Much attention has been paid to adolescents' screen time, however very few studies have examined non-screen sedentary time (NSST). This study aimed to (1) describe the magnitude and composition of screen sedentary time (SST) and NSST in Australian adolescents, (2) describe the socio-demographic correlates of SST and NSST, and (3) determine whether screen time is an adequate surrogate for total sedentary behaviour in this population.


2200 9-16 year old Australians provided detailed use of time data for four days. Non-screen sedentary time (NSST) included time spent participating in activities expected to elicit <3 METs whilst seated or lying down (other than sleeping), excluding screen-based activities (television, playing videogames or using computers). Total sedentary time was the sum of screen time and NSST.

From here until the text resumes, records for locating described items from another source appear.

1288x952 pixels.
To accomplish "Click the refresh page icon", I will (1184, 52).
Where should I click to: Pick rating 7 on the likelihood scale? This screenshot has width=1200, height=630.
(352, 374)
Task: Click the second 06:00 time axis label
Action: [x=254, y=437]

Adolescents spent a mean (SD) of 345 (105) minutes/day in NSST, which constituted 60% of total sedentary time. School activities contributed 42% of NSST, socialising 19%, self-care (mainly eating) 16%, and passive transport 15%. Screen time and NSST showed opposite patterns in relation to key socio-demographic characteristics, including sex, age, weight status, household income, parental education and day type. Because screen time was negatively correlated with NSST (r = -0.58), and exhibited a moderate correlation (r = 0.53) with total sedentary time, screen time was only a moderately effective surrogate for total sedentary time.


To capture a complete picture of young people's sedentary time, studies should endeavour to measure both screen time and NSST.